1 Now updated as Machin, Campbell, Tan and Tan (2018).

In this example, the protocol takes note of patient losses due to a relatively large proportion expected to need surgery (rather than laser peripheral iridotomy, PI) and compensates by adjusting upwards the number of patients to recruit. They do not stipulate; however, how these patients will be dealt with in the final analysis and reporting. One option is to regard all these as failures when calculating the proportions in each group with visual field loss at 3 months post PI.

An alternative design possibility would have been to randomise patients after successful PI, so as to avoid recruiting patients who will provide little information on the relative merits of Timolol and Brimonidine. However, the design team may have discussed this (as well as other options) and rejected this for good reasons.

3.10.2 Analysis

As with determining the trial size, the format of the analysis will depend on the type of questions being posed, the trial design, the type of endpoint variables and whether or not characteristics of the patients themselves need to be taken into account.

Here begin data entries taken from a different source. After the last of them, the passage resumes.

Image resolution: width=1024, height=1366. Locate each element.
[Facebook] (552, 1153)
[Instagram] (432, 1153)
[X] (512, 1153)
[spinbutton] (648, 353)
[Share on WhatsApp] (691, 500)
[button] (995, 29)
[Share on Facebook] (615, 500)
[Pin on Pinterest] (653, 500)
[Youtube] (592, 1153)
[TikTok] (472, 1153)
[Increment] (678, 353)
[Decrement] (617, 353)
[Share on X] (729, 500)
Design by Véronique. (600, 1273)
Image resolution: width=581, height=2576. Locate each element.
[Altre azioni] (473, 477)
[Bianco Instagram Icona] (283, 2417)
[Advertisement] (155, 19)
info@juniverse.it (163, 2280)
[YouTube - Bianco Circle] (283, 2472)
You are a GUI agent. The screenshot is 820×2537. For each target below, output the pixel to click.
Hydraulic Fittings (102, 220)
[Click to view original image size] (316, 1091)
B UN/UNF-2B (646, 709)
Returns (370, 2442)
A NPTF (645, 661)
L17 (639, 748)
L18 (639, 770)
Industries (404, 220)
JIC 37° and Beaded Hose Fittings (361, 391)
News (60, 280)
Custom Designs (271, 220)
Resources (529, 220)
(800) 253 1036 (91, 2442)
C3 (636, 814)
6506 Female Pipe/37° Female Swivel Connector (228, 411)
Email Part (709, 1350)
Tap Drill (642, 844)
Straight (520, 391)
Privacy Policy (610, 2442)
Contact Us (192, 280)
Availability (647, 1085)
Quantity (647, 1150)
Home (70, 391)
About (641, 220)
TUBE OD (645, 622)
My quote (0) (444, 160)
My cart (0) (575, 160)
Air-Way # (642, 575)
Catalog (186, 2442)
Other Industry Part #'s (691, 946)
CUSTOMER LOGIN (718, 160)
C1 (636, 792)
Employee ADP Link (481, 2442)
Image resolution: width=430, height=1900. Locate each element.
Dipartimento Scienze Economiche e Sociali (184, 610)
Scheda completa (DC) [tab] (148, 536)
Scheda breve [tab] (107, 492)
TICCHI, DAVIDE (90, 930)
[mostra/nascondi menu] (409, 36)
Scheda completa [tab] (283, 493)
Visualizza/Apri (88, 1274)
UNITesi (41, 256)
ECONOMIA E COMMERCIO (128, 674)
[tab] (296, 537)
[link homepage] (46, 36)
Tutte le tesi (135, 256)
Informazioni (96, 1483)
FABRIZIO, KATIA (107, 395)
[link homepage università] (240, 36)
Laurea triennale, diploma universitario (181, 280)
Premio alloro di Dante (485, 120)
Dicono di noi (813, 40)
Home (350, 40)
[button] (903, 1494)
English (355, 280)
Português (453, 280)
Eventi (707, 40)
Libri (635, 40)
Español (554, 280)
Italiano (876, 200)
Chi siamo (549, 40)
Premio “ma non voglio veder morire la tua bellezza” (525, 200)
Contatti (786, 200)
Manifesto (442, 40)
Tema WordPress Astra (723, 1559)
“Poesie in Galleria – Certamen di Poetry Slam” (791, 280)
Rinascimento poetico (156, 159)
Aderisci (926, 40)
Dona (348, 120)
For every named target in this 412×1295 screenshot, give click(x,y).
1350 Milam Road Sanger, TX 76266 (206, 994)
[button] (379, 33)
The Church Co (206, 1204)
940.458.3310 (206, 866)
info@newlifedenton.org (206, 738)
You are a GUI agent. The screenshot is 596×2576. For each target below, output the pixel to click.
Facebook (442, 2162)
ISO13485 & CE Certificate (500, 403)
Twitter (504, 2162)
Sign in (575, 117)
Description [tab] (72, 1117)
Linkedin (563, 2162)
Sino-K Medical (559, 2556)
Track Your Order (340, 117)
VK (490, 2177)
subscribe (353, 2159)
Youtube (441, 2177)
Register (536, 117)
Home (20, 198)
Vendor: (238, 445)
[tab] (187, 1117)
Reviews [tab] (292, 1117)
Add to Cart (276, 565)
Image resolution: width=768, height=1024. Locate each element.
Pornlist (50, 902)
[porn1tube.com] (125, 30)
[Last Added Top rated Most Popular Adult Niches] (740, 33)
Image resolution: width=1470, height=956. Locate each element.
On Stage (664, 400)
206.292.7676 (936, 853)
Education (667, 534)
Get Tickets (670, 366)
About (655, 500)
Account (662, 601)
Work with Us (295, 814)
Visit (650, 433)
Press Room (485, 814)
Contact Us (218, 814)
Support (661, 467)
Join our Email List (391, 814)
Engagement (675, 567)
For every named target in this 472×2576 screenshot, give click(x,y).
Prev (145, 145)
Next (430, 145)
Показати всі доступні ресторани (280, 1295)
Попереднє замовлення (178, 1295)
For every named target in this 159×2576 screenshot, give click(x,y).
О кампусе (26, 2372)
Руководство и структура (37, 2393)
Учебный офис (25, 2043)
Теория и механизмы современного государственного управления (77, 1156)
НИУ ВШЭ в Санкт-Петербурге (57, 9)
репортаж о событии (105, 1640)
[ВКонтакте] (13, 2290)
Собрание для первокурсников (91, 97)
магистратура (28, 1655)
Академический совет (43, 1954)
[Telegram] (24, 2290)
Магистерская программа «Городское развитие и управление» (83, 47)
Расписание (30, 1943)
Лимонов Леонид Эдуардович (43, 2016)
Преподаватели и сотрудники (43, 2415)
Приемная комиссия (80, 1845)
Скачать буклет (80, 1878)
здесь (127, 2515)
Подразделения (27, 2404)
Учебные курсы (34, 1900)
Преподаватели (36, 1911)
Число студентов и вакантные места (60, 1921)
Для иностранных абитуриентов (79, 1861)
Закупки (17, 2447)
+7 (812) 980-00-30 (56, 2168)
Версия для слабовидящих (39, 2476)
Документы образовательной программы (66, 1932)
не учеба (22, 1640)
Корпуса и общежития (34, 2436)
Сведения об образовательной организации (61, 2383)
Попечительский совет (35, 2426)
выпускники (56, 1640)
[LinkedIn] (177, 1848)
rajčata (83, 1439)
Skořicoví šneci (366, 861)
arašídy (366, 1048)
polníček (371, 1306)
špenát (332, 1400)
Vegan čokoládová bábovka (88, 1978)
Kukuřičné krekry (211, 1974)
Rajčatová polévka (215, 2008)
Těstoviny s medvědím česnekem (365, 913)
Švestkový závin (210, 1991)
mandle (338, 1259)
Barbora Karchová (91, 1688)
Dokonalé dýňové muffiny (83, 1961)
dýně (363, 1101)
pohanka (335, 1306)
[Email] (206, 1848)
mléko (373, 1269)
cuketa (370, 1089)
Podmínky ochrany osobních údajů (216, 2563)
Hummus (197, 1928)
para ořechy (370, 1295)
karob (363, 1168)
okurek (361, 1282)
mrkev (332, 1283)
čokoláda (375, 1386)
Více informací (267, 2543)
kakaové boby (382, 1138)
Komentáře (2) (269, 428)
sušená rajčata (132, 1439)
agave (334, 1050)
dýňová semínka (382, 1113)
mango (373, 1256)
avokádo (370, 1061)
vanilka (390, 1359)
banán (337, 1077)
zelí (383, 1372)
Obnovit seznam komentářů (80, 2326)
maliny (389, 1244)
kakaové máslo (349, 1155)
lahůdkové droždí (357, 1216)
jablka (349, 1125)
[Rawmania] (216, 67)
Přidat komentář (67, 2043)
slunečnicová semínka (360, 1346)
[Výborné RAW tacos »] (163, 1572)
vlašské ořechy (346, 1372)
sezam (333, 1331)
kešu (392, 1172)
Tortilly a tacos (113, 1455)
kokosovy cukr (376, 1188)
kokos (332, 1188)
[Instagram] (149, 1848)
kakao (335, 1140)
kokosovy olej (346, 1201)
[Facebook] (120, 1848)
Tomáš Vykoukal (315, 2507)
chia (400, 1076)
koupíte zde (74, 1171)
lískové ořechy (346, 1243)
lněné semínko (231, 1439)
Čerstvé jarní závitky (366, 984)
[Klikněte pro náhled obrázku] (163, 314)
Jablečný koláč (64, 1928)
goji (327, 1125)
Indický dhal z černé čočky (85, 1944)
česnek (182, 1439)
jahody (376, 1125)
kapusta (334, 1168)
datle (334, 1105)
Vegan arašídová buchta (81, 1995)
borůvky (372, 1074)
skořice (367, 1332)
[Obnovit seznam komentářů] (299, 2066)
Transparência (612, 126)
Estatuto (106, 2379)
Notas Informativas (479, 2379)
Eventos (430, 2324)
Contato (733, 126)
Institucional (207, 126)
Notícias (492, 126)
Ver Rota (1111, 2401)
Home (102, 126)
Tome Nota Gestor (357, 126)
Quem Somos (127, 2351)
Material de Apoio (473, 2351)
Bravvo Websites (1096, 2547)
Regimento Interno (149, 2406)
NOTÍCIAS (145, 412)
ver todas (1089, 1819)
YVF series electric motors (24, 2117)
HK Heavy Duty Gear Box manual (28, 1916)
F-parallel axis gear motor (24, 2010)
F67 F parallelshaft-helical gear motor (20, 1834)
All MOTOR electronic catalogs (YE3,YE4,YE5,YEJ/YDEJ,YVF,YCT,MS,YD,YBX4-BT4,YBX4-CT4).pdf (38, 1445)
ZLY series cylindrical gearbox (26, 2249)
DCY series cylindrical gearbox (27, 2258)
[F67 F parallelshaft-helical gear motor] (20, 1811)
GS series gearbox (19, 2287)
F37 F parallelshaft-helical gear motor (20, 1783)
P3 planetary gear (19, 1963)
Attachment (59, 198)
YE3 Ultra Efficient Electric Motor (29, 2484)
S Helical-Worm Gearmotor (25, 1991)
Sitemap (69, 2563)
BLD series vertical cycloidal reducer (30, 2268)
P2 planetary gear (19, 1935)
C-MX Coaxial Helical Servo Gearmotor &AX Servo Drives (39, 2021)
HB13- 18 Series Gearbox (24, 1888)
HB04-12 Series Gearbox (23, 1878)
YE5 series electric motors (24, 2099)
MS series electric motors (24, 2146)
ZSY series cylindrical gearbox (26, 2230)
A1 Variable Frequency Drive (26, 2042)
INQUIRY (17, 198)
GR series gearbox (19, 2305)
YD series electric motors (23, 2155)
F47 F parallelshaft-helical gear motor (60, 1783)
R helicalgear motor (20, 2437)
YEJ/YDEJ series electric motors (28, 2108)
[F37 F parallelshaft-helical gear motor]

If there is only a single endpoint concerned, then the plan for the subsequent analysis may be described rather succinctly except in circumstances where the analysis may be unusual in format. In some situations, several endpoints will be included so that a careful description of the analytic approach for each needs to be detailed. In these circumstances, multiple statistical tests may be concerned and cognisance of that may need to be taken into account.